Riceviamo e pubblichiamo la lettera di un sostenitore del Partito Democratico ad Aversa, inviata al neo segretario nazionale Zingaretti, illustrando il possibile scenario di un’alleanza civica tra il PD e il centrodrestra.

Ecco il testo della lettera:

Caro Segretario Nicola Zingaretti,

a scriverLe è un sostenitore del Partito Democratico di Aversa, in provincia di Caserta. Innanzitutto le rinnovo i miei personali auguri per l’investitura di segretario nazionale del PD. Il partito aveva bisogno di una guida carismatica che mette al primo posto gli iscritti, simpatizzanti e sostenitori e non le poltrone. Una cosa che ci accomuna è la passione per la politica, intesa nel senso più alto del termine quale interesse per la collettività, e il riconoscimento condiviso nel Partito Democratico, di cui siamo entrambi elettori.

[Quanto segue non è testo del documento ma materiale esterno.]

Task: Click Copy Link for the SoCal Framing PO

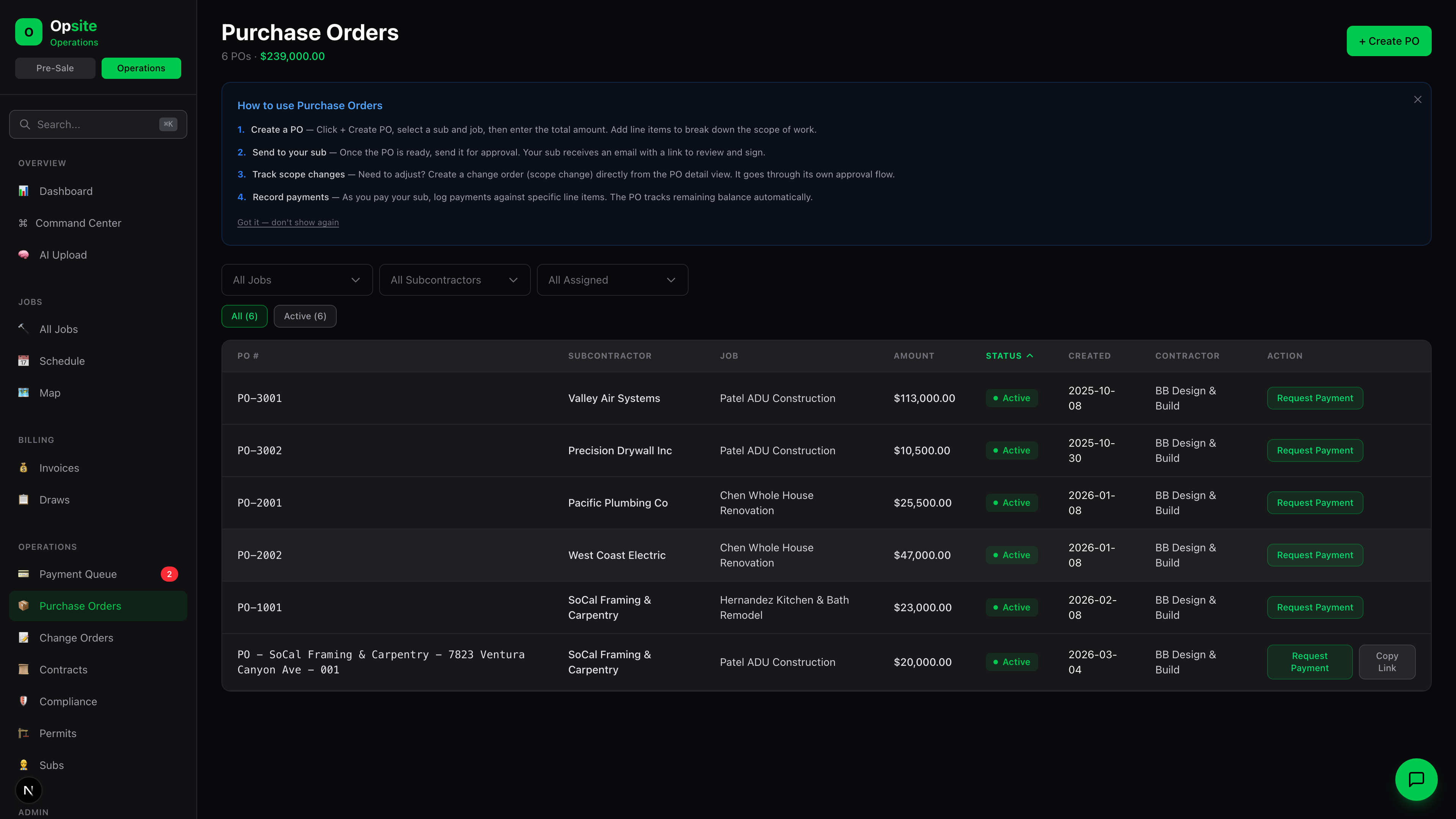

Sono un sostenitore del Partito Democratico sin dalla nascita. Ho sempre votato PD nella gioia e nel dolore.

La mia è una lettera-denuncia evidenziando come nella mia città, dopo la caduta di un amministrazione colorita di anime di centrodestra (ed anche centrosinistra), a maggio si torna alle urne. A staccare la spina dell’amministrazione De Cristofaro è stata l’opposizione coi i quattro consiglieri del PD, due di Forza Italia, due consiglieri di una lista civica Noi Aversani, un consigliere M5S, un consigliere indipendente e tre consiglieri ‘dissidenti’ della maggioranza. Subito dopo la fine della consiliatura, il gruppo PD in consiglio comunale ha pensato bene di imbastire, con quella che era la minoranza in Assise (escludendo i dissidenti e il M5S) e soprattutto coi consiglieri di Forza Italia, di creare una grande alleanza civica accantonando i simboli. Una cosa inaudita per arrivare ad uno scopo: ovvero guidare la città per i prossimi 5 anni.

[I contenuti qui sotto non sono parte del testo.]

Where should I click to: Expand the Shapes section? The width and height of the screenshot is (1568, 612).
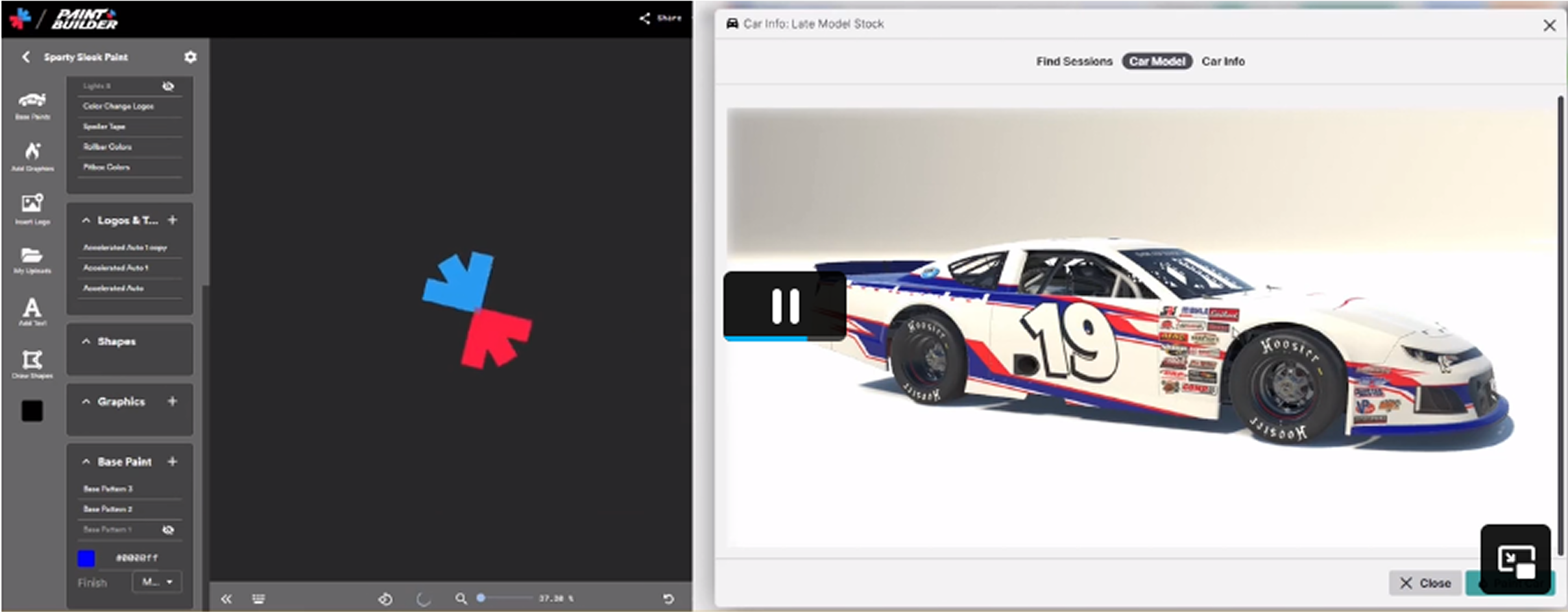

E’ impensabile che in un città di 52mila abitanti (circa 40mila elettori), non si presenti il simbolo del partito, solo per qualche gioco di poltrone e cosa strana anche il silenzio di esponenti provinciali, regionali e di europarlamentari sulla questione. Non sono contrario a liste civiche anzi ben vengano la creazione di esse da appoggiare al simbolo del PD sulla scheda elettorale. Ad Aversa manca la partecipazione di giovani e meno giovani. La cosa che manca nel PD Aversa è il legame con i suoi elettori, il valore del territorio. Spesso e volentieri, molti non hanno potuto condividere le proprie idee e confrontarsi con i propri rappresentanti. È necessario che il Partito, a livello territoriale, rimanga nella schiera sinistra – centrosinistra e riporti al centro della discussione politica i temi sociali, i bisogni reali dei cittadini. Manca il dibattito all’interno del circolo. Gli esponenti locali preferiscano quello social. Ben venga anche quello però non guasta mai un sano incontro. Per guidare un partito a livello locale non serve sono il bagaglio di voti ma occorre anche preparazione e competenza. Servono scuole di formazione politica, che insegnino alla nuova classe dirigente e che insegnino ad essere classe dirigente.

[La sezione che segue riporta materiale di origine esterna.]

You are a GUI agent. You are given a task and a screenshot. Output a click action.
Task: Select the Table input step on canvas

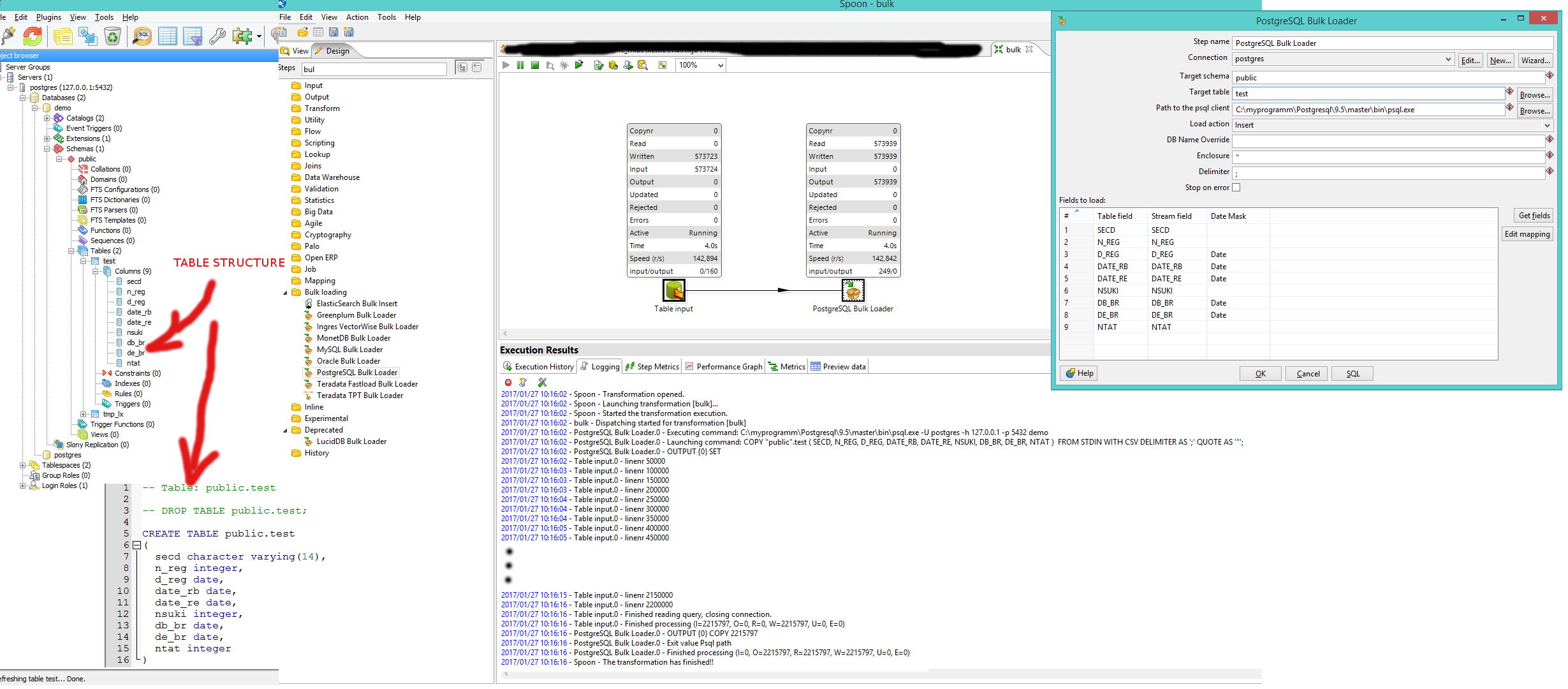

Nel momento più delicato della democrazia repubblicana, il Paese ha bisogno di un grande partito di centrosinistra, che si inserisca nel solco tracciato dai partiti socialisti europei. L’unico argine al populismo è il Partito Democratico, ma solo un Partito Democratico che affronti con coraggio e fermezza i temi sociali e i bisogni reali della gente potrà esserlo davvero. Per fare questo, per fare fronte allo smarrimento sociale e giovanile, dovrete tornare a parlare alla città, dotandovi di riferimenti culturali e politici certi, oltre a garantirci la certezza di poter partecipare e di essere davvero ascoltati.

Bene ha fatto la sua mozione locale ‘Con il Lavoro per Zingaretti’ nel chiedere al Segretario cittadino e al Presidente del circolo del PD di Aversa la convocazione dell’assemblea cittadina  che abbia all’ordine del giorno le elezioni amministrative, i programmi su cui fondare l’azione amministrativa della coalizione, la rosa dei nomi dei possibili candidati sindaco, al fine di individuare le forze da mettere in campo e i relativi programmi politici, in un’ottica di confronto costruttivo ed unitario delle varie sensibilità politiche in campo.

L’invito che le faccio all’interno di questa lettera di dare un segnale forte da parte sua: di venire ad Aversa e serrare i ranghi col gruppo dirigente locale con una missione: presentare, senza se e senza ma, il simbolo PD alla prossima competizione comunale. Solo così il Partito Democratico ad Aversa potrà essere bussola nel mare dell’incertezza.